As for lunchtime reading, I'm almost done with Sleep by Stephen Dixon. I don't love every story in that book, but when I do love a story, I love it hard, the way a man loves a woman in a bar who he's talking to for the first time in that moment she first surprises him with some unexpected bit of connectivity. As someone who has read enough of the guy's books to think I've got a pretty good sense of his "game," I have to say I've been pleased to find myself surprised on more than one occasion. Eventually I'll be closer to the book while I'm blogging, and I'll tally up a list of "new most favoritist short stories ever" from the table of contents. I think this is the most pure fun I've had reading his work since I did Interstate and Frog. As is, only two more stories out of the book to go. (I've already read the closer, "Sleep," which, yeah. Wow.) I've already got an order in for a copy of that Stories of Stephen Dixon collection that's floating around out there, which will probably queue-jump the other Dixon books I have lined up on the TBR pile.

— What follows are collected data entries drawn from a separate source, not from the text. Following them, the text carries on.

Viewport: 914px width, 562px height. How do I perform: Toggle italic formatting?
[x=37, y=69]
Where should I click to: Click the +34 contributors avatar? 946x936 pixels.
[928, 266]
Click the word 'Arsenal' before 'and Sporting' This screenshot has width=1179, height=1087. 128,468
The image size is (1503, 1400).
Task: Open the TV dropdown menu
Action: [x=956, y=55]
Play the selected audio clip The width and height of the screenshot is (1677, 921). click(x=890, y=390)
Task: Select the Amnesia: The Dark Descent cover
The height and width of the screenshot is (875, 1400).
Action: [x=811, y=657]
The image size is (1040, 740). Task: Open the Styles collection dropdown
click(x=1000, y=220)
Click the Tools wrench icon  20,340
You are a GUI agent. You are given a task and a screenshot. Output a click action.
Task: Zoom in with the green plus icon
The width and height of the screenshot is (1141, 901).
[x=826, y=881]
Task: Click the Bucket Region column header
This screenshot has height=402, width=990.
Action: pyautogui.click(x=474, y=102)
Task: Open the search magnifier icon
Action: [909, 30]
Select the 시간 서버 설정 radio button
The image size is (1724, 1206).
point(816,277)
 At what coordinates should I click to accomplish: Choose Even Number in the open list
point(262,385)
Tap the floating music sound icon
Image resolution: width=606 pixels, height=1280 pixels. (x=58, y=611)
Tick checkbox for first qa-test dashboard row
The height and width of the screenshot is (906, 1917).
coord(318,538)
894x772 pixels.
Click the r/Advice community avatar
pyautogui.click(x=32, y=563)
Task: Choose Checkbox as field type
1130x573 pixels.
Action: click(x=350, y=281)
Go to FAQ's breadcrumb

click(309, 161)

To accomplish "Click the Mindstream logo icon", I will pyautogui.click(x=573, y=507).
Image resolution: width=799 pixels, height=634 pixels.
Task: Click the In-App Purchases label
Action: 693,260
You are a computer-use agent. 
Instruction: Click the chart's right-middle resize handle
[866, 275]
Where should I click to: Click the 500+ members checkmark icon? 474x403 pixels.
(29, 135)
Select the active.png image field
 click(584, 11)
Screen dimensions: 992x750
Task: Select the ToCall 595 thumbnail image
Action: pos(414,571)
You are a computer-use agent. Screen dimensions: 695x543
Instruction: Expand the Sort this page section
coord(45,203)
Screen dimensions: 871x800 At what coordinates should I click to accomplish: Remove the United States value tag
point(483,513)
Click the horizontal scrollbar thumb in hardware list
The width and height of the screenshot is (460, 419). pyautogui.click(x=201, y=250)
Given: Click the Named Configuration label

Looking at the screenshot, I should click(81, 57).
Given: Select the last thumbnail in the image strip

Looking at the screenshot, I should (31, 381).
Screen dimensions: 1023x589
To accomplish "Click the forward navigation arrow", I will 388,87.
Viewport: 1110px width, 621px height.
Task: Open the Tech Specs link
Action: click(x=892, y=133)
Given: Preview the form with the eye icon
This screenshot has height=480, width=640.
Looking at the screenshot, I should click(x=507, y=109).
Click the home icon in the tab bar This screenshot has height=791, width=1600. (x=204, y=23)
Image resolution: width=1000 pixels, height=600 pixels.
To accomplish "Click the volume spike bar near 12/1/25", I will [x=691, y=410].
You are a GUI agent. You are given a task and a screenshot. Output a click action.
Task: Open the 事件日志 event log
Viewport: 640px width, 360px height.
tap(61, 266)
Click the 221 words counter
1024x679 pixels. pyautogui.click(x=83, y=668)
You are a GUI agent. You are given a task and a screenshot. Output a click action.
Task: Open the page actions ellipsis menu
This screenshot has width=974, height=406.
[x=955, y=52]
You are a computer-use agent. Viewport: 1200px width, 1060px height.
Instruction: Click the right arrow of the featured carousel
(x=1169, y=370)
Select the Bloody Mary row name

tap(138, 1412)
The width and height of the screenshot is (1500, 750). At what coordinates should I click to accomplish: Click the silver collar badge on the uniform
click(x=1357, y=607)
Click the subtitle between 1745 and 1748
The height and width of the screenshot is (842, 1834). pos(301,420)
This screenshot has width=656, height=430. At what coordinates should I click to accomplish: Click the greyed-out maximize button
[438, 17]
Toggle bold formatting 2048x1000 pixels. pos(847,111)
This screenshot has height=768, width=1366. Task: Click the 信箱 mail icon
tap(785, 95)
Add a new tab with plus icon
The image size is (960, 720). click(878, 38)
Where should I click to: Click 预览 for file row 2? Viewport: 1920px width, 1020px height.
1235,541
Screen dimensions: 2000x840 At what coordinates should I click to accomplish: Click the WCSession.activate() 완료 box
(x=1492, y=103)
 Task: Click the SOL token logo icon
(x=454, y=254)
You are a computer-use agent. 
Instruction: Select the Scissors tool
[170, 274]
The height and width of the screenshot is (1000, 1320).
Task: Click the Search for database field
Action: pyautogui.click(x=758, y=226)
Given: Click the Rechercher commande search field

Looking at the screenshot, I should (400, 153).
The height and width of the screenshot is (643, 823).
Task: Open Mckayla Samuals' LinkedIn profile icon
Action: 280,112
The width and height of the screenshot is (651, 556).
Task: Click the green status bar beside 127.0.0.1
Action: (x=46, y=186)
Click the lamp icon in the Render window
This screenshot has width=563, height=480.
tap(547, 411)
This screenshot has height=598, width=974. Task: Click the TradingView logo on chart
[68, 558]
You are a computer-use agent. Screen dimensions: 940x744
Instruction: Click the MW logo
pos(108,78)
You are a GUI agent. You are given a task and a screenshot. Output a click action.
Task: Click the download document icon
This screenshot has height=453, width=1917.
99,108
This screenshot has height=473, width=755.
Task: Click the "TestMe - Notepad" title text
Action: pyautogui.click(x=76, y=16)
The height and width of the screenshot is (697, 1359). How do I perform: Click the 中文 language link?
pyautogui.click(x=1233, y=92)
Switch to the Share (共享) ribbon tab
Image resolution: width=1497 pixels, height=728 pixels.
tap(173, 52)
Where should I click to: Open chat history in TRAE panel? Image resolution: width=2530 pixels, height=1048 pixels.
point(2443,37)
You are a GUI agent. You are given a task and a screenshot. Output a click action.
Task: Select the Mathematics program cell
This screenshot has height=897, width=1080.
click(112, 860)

My next lunchtime short story reading obsession is probably going to be Kurt Vonnegut, Bagombo Snuff Box. About whose passing I still don't even know what to say. But when I say it, I hope to hell it's funny. (My god, though, am I glad I got to see him talk when I had the chance.)

Right now at night I'm reading Thomas Pynchon again. Vineland. I'm liking it. I don't know that I'll get to Mason & Dixon and Against the Day before the year's out--like I may have foolishly once planned on doing--but we'll see what happens.

Also, there seems to be a lot of John Barth chatter amongst the litblog hepcats lately? Am I wrong? I read The Floating Opera and The End of the Road earlier this year, both of which I've long been meaning to say more about. For now suffice it to say they were fine little pieces of existential fiction at a time when fine little pieces of existential fiction were perfectly fine with me. Decent chance I'm going to start tackling The Sot-Weed Factor next (which I feel that someone out there is reading right now but forgive me for not remembering who you are at the moment?). So hopefully I'll be contributing to the upswing of Barth-chattiness in due time.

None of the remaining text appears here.